● ASSIGNED TASK: Below are some entries. Repeat exactly the lines from the one with "Screen dimensions: 1920x711" through the one with "Task: Open the Departments dropdown", and only those.

(Items from a data source)
++++++++++++++++++++
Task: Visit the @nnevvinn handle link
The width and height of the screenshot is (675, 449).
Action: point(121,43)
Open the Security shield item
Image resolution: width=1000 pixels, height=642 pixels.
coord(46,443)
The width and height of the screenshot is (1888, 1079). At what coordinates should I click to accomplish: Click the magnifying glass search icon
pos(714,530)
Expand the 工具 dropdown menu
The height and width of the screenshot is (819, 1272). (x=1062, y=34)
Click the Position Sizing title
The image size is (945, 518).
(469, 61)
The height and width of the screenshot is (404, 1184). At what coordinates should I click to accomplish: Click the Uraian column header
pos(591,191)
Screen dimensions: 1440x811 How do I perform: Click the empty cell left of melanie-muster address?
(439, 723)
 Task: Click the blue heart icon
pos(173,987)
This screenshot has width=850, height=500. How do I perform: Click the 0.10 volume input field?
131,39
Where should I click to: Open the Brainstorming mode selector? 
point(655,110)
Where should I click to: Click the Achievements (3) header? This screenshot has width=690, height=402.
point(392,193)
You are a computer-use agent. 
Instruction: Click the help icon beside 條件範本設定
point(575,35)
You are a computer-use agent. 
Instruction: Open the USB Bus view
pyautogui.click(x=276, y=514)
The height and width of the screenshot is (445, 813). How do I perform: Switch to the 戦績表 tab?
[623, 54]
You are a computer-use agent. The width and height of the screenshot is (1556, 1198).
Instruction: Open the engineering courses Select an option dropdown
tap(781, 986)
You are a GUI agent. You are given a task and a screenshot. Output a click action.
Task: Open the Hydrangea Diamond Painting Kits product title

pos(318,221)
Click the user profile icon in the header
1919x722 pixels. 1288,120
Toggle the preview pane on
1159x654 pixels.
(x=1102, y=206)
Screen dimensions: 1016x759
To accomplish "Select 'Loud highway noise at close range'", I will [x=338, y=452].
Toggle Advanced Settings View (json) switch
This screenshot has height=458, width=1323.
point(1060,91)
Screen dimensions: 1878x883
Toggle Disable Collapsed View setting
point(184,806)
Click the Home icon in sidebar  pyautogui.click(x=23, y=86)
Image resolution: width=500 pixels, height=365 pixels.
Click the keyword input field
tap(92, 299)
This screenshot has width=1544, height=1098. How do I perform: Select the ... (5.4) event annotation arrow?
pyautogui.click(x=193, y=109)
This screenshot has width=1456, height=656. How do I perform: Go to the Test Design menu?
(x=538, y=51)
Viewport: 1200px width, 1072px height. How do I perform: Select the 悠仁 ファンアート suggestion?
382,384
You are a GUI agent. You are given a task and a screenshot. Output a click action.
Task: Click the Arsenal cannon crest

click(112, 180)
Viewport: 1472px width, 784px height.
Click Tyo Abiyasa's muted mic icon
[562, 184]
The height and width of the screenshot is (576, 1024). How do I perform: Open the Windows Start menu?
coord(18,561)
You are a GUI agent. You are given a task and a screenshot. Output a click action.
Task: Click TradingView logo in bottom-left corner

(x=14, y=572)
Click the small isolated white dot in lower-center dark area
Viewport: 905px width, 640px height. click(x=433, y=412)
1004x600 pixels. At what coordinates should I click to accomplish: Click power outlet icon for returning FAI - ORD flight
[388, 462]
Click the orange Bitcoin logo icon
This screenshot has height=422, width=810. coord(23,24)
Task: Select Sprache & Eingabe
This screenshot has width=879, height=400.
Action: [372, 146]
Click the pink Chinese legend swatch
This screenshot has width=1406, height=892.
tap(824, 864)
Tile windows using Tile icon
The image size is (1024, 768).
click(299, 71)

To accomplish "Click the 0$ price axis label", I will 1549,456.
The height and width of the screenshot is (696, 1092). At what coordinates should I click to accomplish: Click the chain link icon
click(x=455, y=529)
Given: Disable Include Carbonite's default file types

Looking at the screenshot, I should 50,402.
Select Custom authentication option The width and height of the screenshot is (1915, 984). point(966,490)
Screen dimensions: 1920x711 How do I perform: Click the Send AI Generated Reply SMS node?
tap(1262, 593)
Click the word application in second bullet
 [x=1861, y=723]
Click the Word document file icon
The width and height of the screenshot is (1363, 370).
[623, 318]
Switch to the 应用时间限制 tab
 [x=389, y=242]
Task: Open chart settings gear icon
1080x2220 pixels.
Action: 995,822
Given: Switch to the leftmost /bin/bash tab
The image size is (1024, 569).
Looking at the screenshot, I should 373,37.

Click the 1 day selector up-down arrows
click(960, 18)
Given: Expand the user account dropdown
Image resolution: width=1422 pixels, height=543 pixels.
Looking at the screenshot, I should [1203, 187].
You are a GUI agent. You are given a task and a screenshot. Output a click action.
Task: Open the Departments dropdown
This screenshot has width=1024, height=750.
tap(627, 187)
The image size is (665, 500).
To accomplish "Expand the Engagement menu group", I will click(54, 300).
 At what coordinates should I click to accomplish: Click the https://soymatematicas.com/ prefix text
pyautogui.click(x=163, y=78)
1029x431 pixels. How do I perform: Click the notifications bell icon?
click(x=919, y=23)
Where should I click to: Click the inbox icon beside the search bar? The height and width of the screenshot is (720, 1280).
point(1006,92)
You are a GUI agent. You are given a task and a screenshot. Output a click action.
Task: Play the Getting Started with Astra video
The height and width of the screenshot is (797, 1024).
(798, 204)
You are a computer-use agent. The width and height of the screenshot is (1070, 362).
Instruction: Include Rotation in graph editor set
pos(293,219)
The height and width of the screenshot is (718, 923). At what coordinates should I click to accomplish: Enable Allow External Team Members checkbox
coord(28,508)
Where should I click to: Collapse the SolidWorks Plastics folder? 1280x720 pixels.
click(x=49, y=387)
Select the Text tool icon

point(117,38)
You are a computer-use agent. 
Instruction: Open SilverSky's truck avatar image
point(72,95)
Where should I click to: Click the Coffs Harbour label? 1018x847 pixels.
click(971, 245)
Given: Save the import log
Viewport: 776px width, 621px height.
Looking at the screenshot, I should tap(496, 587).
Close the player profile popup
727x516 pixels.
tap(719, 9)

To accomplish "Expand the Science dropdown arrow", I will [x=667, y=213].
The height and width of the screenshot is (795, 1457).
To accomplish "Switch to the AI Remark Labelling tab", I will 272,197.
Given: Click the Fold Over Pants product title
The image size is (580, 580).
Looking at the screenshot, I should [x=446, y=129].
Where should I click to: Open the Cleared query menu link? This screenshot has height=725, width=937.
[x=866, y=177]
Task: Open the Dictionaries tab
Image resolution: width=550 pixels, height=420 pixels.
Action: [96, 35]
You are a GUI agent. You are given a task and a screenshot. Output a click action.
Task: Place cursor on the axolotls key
++++++++++++++++++++
● TASK RESPONSE:
Screen dimensions: 1920x711 How do I perform: Click the Send AI Generated Reply SMS node?
tap(1262, 593)
Click the word application in second bullet
 [x=1861, y=723]
Click the Word document file icon
The width and height of the screenshot is (1363, 370).
[623, 318]
Switch to the 应用时间限制 tab
 [x=389, y=242]
Task: Open chart settings gear icon
1080x2220 pixels.
Action: 995,822
Given: Switch to the leftmost /bin/bash tab
The image size is (1024, 569).
Looking at the screenshot, I should 373,37.

Click the 1 day selector up-down arrows
click(960, 18)
Given: Expand the user account dropdown
Image resolution: width=1422 pixels, height=543 pixels.
Looking at the screenshot, I should [1203, 187].
You are a GUI agent. You are given a task and a screenshot. Output a click action.
Task: Open the Departments dropdown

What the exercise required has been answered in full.